▶ **What to work on**
Look through the data below and, wherever a line carries the word "will", please copy that line.

▶ **Saved entries**
*** Block opens ***
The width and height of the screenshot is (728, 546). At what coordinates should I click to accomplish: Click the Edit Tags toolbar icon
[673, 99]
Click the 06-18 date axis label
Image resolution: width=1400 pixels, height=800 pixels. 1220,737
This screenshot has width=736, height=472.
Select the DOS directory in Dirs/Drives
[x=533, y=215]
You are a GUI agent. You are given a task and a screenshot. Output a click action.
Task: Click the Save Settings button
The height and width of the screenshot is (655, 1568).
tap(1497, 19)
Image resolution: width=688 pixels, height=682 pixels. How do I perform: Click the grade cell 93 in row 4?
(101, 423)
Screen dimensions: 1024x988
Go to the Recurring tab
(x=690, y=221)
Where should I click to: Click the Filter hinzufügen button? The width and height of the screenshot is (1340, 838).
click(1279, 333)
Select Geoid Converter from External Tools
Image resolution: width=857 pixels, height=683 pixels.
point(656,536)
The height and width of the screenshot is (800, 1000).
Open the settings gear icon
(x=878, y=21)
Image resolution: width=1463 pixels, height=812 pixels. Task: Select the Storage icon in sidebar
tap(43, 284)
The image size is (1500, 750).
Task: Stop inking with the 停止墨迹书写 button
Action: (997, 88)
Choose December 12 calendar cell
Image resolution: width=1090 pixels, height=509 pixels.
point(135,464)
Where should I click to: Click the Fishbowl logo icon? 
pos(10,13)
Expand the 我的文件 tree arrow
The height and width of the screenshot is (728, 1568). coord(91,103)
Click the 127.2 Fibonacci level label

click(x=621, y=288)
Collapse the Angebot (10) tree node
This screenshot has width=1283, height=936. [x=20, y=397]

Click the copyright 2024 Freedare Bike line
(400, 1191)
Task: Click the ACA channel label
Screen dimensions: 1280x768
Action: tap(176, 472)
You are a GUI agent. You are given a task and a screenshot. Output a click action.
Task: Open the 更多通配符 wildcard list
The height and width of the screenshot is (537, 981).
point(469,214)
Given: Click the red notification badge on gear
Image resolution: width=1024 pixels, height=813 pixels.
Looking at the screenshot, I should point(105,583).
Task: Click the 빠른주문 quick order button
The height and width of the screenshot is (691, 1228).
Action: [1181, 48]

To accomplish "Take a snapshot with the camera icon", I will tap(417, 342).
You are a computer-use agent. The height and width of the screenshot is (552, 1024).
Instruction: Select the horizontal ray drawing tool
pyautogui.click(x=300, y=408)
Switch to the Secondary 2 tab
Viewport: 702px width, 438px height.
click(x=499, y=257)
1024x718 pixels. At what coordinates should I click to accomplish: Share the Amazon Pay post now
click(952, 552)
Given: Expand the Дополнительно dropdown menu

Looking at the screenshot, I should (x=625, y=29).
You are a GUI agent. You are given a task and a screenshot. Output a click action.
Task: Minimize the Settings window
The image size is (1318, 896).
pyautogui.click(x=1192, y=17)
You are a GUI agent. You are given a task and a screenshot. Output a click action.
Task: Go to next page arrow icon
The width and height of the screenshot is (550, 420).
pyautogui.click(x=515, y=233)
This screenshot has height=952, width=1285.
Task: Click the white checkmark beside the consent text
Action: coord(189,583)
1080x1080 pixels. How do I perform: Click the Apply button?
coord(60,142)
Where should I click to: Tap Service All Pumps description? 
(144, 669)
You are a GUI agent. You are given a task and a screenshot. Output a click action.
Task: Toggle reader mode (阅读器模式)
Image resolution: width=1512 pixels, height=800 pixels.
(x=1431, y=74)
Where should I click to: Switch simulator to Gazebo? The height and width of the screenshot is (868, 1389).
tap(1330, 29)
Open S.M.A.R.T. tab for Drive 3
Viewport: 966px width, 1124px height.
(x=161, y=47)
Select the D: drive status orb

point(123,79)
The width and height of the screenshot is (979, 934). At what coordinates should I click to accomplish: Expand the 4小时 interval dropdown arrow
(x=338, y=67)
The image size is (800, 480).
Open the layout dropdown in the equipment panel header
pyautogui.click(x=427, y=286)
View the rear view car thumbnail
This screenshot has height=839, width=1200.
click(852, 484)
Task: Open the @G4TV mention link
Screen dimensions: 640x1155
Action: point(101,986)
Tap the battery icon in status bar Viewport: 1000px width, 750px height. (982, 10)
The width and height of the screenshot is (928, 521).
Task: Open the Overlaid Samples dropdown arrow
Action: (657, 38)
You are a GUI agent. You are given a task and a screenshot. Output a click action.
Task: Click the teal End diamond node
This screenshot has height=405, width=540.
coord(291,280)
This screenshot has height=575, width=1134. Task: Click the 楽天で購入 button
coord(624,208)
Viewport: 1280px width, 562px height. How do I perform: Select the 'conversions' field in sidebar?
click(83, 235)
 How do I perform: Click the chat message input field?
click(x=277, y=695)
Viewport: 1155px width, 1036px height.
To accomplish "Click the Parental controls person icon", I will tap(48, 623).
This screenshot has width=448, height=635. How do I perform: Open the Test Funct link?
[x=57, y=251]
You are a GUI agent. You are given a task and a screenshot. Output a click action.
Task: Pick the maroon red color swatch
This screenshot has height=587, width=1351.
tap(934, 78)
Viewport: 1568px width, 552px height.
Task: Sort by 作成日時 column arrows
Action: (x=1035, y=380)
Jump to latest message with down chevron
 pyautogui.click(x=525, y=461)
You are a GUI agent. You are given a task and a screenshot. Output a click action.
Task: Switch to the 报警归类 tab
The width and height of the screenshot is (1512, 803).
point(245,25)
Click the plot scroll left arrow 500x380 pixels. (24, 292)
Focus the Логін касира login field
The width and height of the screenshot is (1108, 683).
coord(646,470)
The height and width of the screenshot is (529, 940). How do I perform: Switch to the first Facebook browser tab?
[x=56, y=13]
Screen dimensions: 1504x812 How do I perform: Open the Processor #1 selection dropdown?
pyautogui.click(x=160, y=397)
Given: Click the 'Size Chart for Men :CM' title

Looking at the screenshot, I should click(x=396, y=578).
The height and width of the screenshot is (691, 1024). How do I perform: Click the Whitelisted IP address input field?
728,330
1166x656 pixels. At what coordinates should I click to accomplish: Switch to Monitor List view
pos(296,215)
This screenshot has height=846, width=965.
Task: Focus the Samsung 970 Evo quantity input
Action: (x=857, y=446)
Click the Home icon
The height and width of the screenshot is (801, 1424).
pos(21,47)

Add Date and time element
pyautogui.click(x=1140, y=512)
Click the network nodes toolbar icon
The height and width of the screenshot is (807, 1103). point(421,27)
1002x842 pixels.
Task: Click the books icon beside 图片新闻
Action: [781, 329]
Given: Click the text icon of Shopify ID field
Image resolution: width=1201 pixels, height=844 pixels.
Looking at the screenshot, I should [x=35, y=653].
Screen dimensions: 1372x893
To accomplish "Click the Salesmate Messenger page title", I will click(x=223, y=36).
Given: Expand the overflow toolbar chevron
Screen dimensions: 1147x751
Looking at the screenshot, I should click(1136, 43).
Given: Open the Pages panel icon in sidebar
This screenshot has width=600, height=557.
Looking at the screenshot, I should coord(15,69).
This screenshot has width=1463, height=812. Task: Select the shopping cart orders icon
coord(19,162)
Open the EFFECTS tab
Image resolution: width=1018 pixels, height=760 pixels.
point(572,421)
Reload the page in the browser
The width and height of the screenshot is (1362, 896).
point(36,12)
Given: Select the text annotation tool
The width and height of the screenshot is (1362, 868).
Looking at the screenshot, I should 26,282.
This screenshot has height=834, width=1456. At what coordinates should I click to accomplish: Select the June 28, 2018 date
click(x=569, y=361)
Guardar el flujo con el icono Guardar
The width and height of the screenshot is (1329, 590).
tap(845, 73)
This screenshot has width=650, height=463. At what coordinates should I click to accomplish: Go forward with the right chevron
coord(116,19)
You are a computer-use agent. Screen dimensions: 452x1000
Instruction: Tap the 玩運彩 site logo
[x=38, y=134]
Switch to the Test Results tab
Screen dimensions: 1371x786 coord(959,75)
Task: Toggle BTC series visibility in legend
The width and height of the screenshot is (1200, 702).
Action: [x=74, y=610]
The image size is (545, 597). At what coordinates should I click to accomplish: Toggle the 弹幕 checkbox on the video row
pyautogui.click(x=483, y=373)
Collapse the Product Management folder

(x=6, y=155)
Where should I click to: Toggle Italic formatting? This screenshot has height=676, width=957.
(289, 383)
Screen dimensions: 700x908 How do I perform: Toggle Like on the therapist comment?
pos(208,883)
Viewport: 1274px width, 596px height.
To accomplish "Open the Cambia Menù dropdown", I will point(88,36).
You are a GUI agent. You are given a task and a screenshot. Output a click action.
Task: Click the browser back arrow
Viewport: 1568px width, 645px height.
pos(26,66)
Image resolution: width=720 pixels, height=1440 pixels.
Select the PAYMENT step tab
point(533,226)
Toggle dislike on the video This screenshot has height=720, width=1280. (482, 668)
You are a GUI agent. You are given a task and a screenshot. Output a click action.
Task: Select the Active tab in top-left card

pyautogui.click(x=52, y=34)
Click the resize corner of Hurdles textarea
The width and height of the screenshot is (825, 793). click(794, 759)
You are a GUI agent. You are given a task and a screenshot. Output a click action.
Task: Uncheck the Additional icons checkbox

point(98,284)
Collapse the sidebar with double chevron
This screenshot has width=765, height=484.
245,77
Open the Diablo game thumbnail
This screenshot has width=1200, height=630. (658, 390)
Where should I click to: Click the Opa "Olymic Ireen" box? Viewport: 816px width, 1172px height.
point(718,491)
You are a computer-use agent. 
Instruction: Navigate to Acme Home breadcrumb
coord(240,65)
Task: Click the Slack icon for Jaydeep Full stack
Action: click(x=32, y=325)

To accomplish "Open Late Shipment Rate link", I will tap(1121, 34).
*** Block closes ***
▶ **Finished task**
To accomplish "Take a snapshot with the camera icon", I will tap(417, 342).
To accomplish "Click the Parental controls person icon", I will tap(48, 623).
To accomplish "Click the Salesmate Messenger page title", I will click(x=223, y=36).
To accomplish "Open the Cambia Menù dropdown", I will point(88,36).
To accomplish "Open Late Shipment Rate link", I will tap(1121, 34).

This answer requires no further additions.